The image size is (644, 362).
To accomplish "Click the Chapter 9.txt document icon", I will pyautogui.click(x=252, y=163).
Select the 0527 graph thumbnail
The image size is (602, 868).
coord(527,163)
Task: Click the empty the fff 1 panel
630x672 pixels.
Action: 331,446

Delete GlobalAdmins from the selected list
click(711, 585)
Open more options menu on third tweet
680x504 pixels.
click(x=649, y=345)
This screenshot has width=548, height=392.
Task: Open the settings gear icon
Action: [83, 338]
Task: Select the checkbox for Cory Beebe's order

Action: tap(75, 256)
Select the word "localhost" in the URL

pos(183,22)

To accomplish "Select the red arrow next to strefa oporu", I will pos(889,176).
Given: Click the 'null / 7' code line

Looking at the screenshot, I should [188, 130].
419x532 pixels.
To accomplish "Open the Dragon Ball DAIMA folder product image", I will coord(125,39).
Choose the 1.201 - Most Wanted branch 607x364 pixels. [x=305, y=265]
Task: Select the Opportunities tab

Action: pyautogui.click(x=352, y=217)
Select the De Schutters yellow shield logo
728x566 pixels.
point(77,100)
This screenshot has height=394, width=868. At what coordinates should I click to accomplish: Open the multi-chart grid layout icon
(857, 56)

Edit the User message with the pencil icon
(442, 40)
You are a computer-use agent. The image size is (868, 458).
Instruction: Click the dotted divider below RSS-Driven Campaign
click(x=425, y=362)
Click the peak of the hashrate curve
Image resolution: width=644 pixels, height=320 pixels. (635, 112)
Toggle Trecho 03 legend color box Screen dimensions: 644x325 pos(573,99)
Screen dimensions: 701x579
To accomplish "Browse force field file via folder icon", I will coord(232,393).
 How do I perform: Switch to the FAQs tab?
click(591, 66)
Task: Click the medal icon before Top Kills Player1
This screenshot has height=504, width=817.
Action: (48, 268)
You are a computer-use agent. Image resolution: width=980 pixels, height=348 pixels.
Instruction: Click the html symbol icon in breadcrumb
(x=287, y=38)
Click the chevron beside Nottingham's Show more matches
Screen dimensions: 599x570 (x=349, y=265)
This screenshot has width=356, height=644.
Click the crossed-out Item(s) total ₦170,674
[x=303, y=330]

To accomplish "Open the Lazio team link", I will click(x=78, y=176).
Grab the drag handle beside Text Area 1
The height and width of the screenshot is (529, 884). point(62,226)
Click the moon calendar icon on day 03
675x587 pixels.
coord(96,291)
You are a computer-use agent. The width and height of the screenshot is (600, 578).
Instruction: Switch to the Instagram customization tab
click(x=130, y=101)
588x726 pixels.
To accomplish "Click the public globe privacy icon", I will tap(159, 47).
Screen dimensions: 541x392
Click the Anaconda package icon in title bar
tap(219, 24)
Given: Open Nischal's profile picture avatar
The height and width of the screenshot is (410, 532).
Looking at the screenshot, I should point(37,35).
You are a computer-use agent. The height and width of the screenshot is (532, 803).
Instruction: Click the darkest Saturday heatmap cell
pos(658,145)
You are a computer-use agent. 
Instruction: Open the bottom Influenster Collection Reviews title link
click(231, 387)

+ + +

* How to complete this task:
Print exactly, and only, the lines of the material above that run from the one containing "You are a computer-use agent. Image" through its last line.

* Answer box:
You are a computer-use agent. Image resolution: width=980 pixels, height=348 pixels.
Instruction: Click the html symbol icon in breadcrumb
(x=287, y=38)
Click the chevron beside Nottingham's Show more matches
Screen dimensions: 599x570 (x=349, y=265)
This screenshot has width=356, height=644.
Click the crossed-out Item(s) total ₦170,674
[x=303, y=330]

To accomplish "Open the Lazio team link", I will click(x=78, y=176).
Grab the drag handle beside Text Area 1
The height and width of the screenshot is (529, 884). point(62,226)
Click the moon calendar icon on day 03
675x587 pixels.
coord(96,291)
You are a computer-use agent. The width and height of the screenshot is (600, 578).
Instruction: Switch to the Instagram customization tab
click(x=130, y=101)
588x726 pixels.
To accomplish "Click the public globe privacy icon", I will tap(159, 47).
Screen dimensions: 541x392
Click the Anaconda package icon in title bar
tap(219, 24)
Given: Open Nischal's profile picture avatar
The height and width of the screenshot is (410, 532).
Looking at the screenshot, I should point(37,35).
You are a computer-use agent. The height and width of the screenshot is (532, 803).
Instruction: Click the darkest Saturday heatmap cell
pos(658,145)
You are a computer-use agent. 
Instruction: Open the bottom Influenster Collection Reviews title link
click(231, 387)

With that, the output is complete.